The NYC Human Rights Law (“NYCHRL”)—already one of the most liberal of its kind nationwide—recently became even more so when the NYC Council passed an amendment, by a resounding veto-proof majority of 47-0, that requires employers to “reasonably accommodate” pregnant employees. The new bill comes on the heels of another amendment, passed in early 2013, that prohibits discrimination based upon an applicant’s employment status.
Although the federal Pregnancy Discrimination Act of 1978 (“PDA”) and related state and city statutes have long since treated pregnancy as a trait protected from discrimination and retaliation, until Tuesday, none of these laws imposed any pregnancy-based “reasonable accommodation” obligations. Now, the NYCHRL does. And its obligations are significant.

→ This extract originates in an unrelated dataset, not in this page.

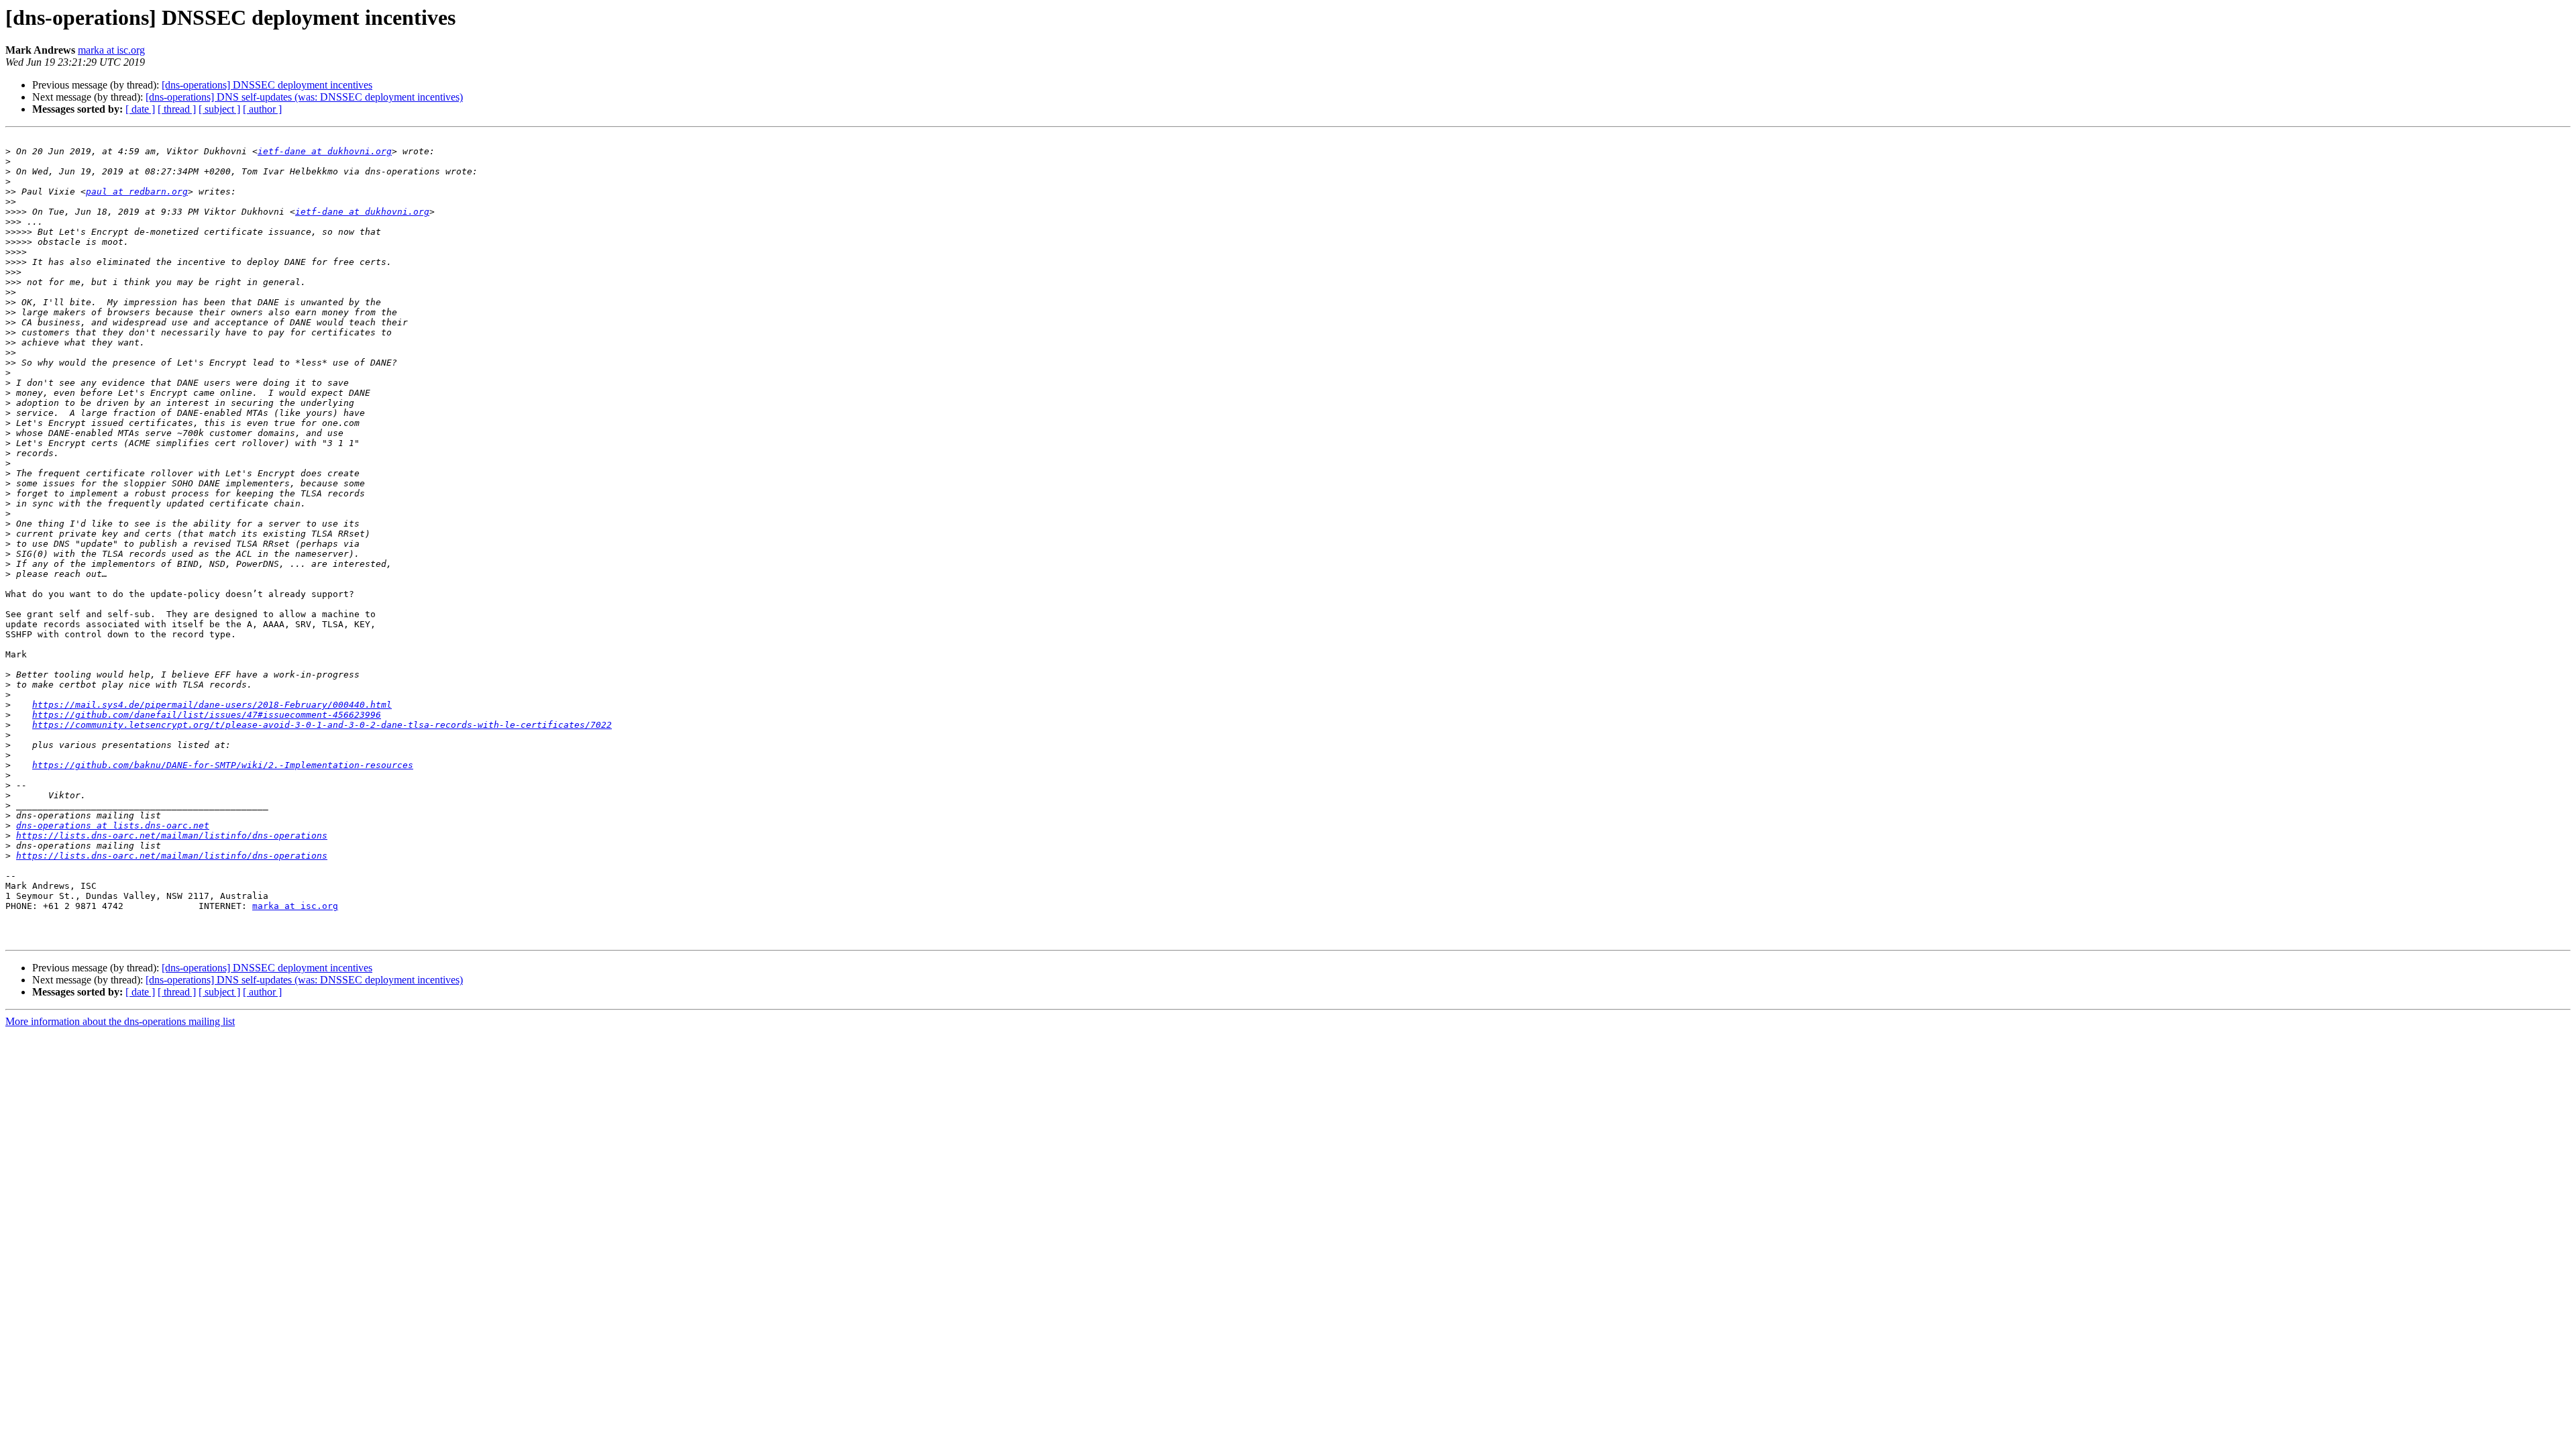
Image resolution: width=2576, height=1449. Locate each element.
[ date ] (140, 109)
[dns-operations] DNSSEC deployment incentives (267, 85)
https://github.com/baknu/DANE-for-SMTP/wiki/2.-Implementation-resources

What Does the New Law Require?
The amendment obligates NYC employers to reasonably accommodate not only an employee’s “pregnancy,” but also her “childbirth” and “related medical condition[s],” as long as the accommodation would enable her to perform her position’s essential functions, and unless the employer can meet the heavy burden of proving that a requested accommodation would cause “undue hardship.” Moreover, according to the Council, unpaid leave may not be enough. The Council has also provided a non-exhaustive list of possible accommodations that included “breaks to facilitate increased water intake” and “periodic rest for those who stand for long periods of time.” Employers also must disseminate (to both newly hired and existing employees), and must conspicuously display in the workplace, a “notice” detailing pregnant employees’ rights.
Finally, the potential penalties for non-compliance are stiff. They include not only the standard remedies available to an aggrieved employee via NYCHRL litigation, but also NYC Commission on Human Rights fines on employers, which can range from $50,000 to $250,000, and, in cases of extreme “willfulness,” implicate criminal sanctions as well.

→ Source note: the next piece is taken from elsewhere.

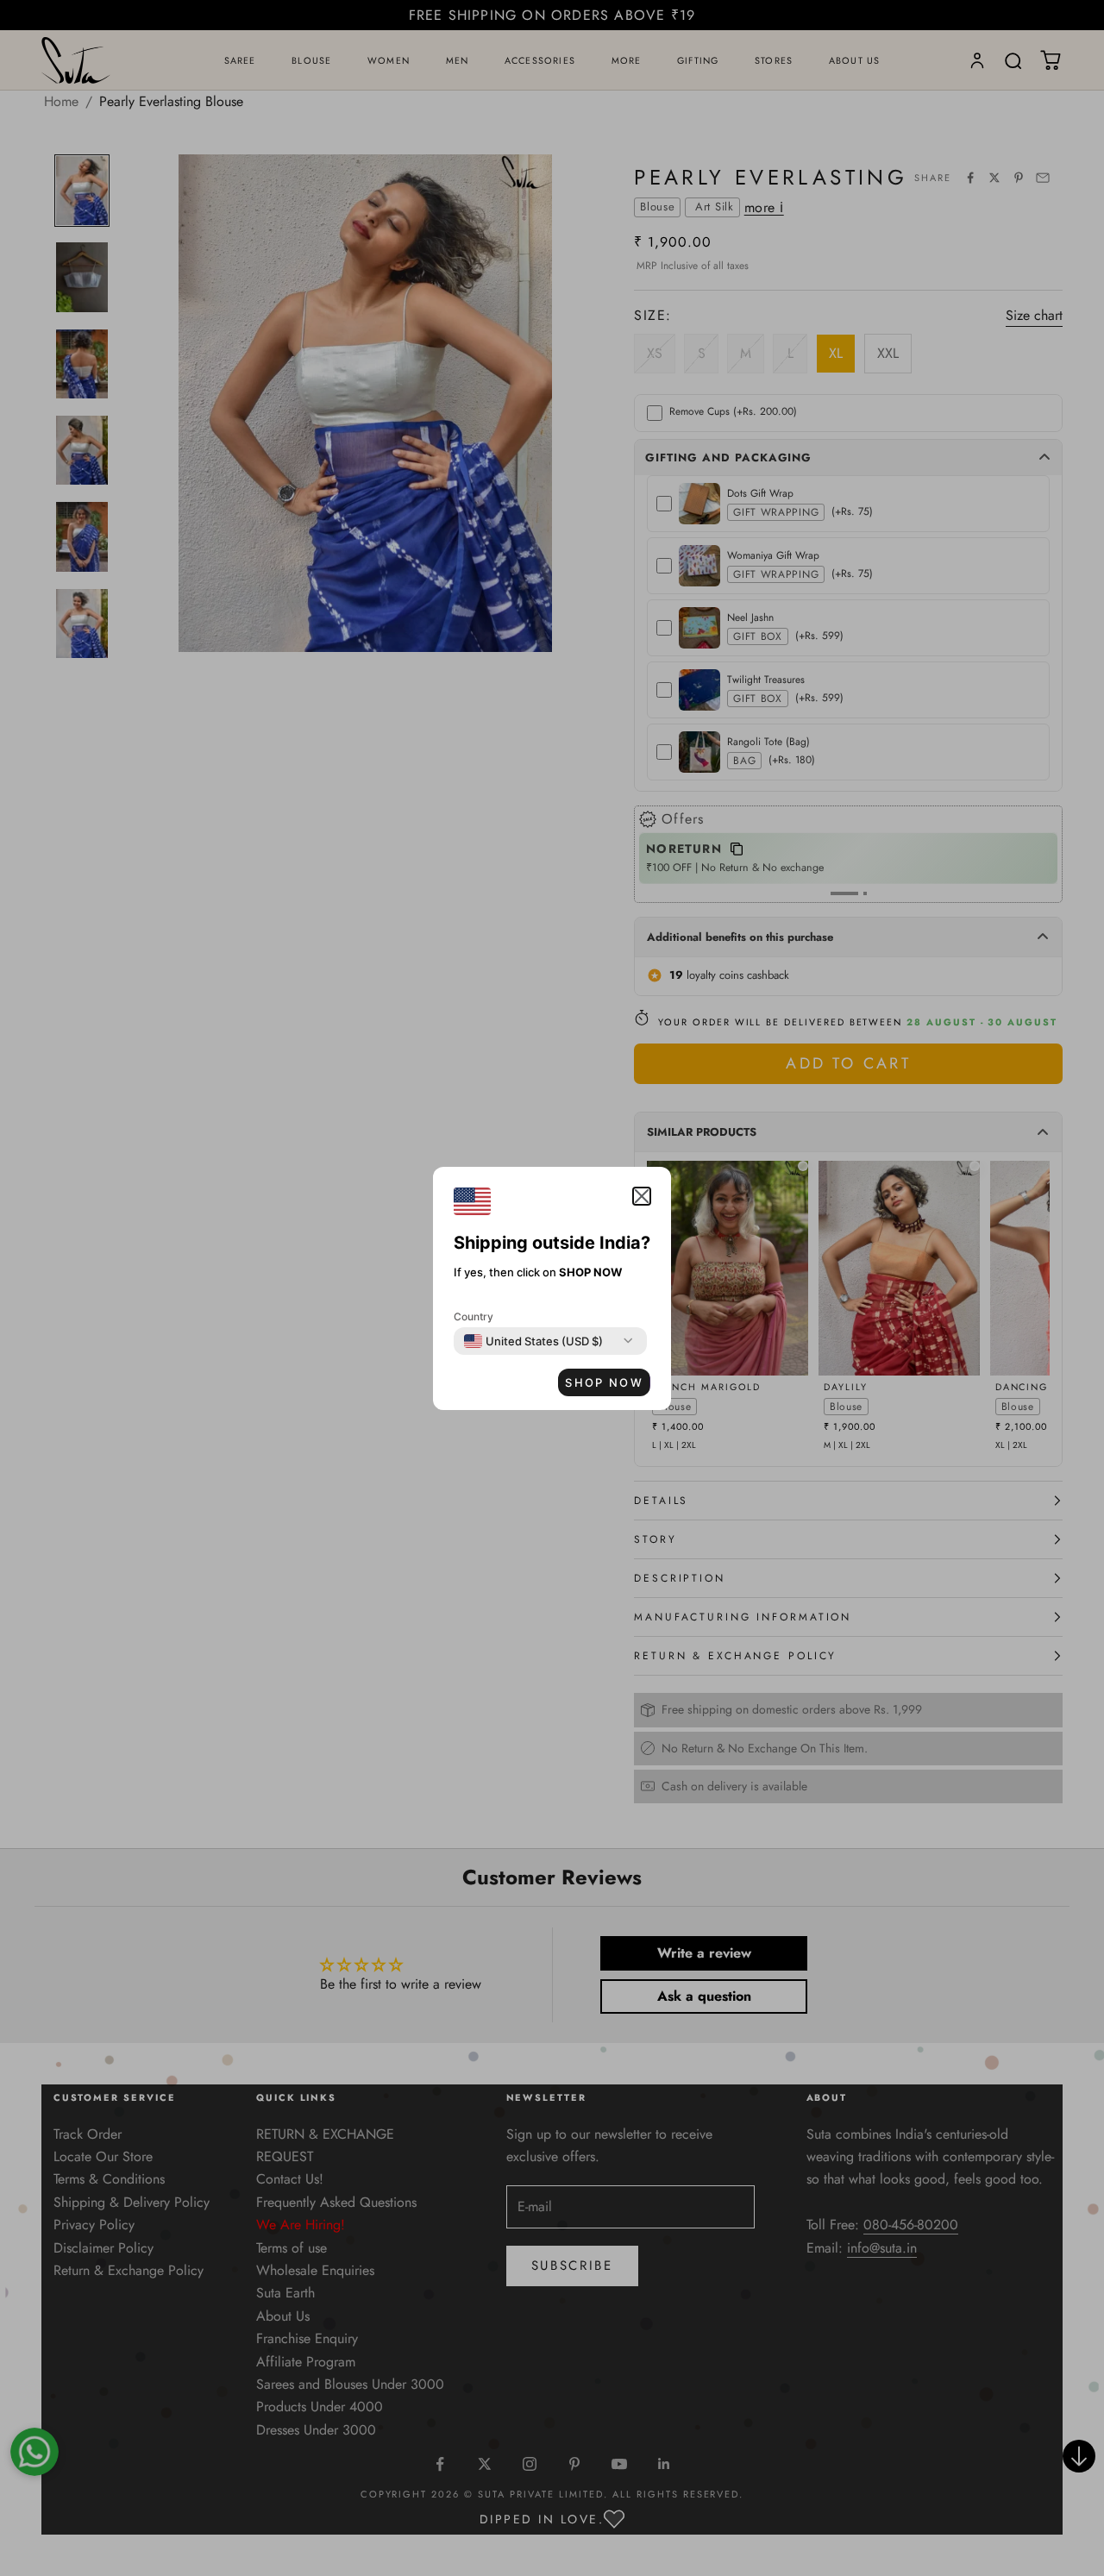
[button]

How Does the New Law Affect My Company?
While the amendment undoubtedly is benevolent in intent, employers should brace for a spike in pregnancy-related discrimination claims, as well as additional obligations to monitor and manage pregnancy accommodation requests. Even before the amendment takes effect, employers should work with counsel to understand its provisions and to develop a roadmap for compliance.